In December, Sims Metal will finish installing “substantial updated environmental controls for our metal shredder which will improve air quality even more and minimize future emissions,” said Sims spokesperson Matthew Butterfield in an emailed statement.

The company has spent years working with the city and state to “improve the environmental performance” of its Pilsen site, and as a result, was given a clean bill of health from the federal EPA, he said.

The city’s Department of Public Health and Mayor Brandon Johnson should look at the company’s troubling history and the risks it poses to Pilsen neighbors, who are already overburdened by pollution, neighbors said.

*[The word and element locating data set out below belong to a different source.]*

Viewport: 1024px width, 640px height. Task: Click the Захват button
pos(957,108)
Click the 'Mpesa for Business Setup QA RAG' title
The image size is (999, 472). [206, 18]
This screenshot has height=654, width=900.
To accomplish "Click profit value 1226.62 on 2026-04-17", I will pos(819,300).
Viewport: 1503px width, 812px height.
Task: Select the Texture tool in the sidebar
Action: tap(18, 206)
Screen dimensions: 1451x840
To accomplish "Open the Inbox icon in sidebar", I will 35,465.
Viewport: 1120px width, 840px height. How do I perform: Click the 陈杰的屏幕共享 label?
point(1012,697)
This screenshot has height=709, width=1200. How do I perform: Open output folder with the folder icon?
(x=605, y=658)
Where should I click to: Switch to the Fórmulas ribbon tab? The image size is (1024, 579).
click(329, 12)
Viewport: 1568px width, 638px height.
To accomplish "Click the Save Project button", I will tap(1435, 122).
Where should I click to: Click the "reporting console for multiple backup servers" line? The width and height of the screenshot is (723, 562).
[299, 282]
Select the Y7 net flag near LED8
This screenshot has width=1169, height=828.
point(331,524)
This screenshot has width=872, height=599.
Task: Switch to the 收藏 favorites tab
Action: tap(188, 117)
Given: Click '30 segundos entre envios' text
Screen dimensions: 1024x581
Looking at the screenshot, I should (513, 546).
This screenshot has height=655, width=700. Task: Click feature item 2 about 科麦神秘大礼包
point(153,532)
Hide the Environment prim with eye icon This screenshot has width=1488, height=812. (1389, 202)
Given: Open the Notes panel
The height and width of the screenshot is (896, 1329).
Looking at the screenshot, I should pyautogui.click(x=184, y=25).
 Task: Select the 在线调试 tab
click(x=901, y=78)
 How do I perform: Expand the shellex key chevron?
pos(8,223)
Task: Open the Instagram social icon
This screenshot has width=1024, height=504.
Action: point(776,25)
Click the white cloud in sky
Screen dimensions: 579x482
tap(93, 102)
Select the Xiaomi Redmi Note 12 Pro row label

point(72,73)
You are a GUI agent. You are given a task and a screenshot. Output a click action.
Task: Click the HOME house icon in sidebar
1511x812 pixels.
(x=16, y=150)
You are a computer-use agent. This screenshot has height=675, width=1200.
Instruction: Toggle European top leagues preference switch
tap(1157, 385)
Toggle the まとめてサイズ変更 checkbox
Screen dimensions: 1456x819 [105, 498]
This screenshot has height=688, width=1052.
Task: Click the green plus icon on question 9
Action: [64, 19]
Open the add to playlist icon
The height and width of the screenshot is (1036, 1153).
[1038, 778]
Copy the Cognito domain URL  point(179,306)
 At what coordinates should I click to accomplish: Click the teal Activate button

“The mayor [and] the people at City Hall, these people think that our neighborhood is a dump. It’s not,” said organizer Gregory Galluzzo.

According to city law, the city’s Department of Public Health needs to evaluate the company’s history and may deny or refuse a permit if the evaluation shows it violated any federal, state or local laws, regulations or ordinances within the past three years.

Former Mayor Lori Lightfoot previously denied a permit to metal scrapper Southside Recycling — formally known as General Iron — citing the company’s history of pollution problems.

In an online statement earlier this month, George Malamis, Sims Metal Management director of operations, said the permit renewal “will not change our focus on earnest partnerships with our neighbors and our cooperation with all federal, state, and local agencies to meet and exceed operational expectations.”

If monitoring data collected over the last year represent typical levels, emissions from Sims would not cause short- or long-term health effects for the community near the facility, Johnson Adams said, citing the EPA. The federal agency and the city will continue to require air monitoring.

For years, neighbors and activists have called on the city to shut down metal shredding and other heavily polluting facilities in Southwest Side neighborhoods. In a study released last year, the city found some of these neighborhoods are the ones hit hardest by pollution.